As your eyes strained to see even your own hands, you seemed to sense, if not see, tiny pin pricks of light dancing around you. The spots of luminescence would seem voluminous rather than mere projections on the walls, and the longer you stood in the stillness, the greater chance you’d have in realizing that these particles seemed to sense you as well, for their soft glow would light and fade in time with your heartbeat and vary in size in proximity to the warmth of your skin, such that as you moved through the space you gained the sense of somehow swimming in the air. The only way to navigate this room was to first find a wall and then feel your way about with your hand, and it’s in this manner that you would first drag your fingers across a chain, hidden until now by the darkness. The links of the chain feel heavy and authoritarian, meant to restrain rather than merely providing dramatic effect. At first it seems an illusion, but when you firmly grasp the chain again, the length of it glows a soft white, and your eyes trace it up the wall to a thick ring, affixed in place by four square-headed bolts. With your eyes toward the ceiling, your gaze would be stolen by the glow of another ring. And then another, and five more spaced around the perimeter, the same weighty restraint hanging from each, the chains all in turn pulsing with that pearly white glow.
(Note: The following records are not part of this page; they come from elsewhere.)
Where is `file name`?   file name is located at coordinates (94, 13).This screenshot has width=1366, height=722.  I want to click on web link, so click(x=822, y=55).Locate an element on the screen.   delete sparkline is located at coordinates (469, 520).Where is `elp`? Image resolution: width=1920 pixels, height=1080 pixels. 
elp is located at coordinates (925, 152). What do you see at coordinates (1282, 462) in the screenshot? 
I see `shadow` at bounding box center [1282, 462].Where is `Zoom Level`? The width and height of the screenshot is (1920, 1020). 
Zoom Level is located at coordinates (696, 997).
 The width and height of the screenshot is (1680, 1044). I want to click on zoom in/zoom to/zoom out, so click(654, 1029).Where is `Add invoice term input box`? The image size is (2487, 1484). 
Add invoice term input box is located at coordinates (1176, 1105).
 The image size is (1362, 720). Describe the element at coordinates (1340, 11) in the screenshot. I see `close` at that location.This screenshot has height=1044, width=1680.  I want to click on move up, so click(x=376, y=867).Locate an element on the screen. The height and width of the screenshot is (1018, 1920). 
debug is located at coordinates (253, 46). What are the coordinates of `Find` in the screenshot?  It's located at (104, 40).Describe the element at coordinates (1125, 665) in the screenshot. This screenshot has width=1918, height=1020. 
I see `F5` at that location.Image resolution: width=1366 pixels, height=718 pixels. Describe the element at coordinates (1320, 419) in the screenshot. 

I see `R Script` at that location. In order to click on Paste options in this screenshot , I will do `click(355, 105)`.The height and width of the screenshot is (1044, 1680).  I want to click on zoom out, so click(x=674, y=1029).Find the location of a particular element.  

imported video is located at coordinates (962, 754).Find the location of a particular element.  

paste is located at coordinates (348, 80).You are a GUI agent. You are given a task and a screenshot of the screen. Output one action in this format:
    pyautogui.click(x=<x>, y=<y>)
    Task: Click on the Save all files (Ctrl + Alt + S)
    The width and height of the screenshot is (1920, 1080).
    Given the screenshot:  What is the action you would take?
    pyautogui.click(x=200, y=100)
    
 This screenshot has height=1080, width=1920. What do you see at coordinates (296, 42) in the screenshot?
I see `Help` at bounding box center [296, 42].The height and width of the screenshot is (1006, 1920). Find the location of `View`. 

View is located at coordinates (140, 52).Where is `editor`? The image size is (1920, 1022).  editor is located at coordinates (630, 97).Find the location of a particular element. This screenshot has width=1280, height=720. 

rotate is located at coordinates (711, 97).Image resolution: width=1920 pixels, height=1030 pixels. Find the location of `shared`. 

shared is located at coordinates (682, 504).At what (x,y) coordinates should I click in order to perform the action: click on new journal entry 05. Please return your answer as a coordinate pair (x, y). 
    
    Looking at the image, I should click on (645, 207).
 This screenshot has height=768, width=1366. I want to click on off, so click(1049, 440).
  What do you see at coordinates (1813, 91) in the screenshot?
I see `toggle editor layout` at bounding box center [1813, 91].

I am standing outside. I followed you in. You’ll forgive me, I was just curious. I’m standing outside, and I’ve been here before, so I know what happens next. I’m absentmindedly leafing through her mail on the kitchen table, one of the only signs of day-to-day living present in her home. I shuffle past a speaking request for a conference on nanotechnology and a letter of congratulations from M.I.T., awarding an honorary degree in nuclear science. The third piece of mail is an invitation to a bondage party, and I couldn’t help but smile at the contrast.

It was just as I dropped the stack of paper back on the table that I heard the heavy, metallic jingle of chain emanate from the hallway. I heard the locking mechanism of the black door activate with a bassy, mechanical thunk, and the outline of a single red rose faded into life on the exterior.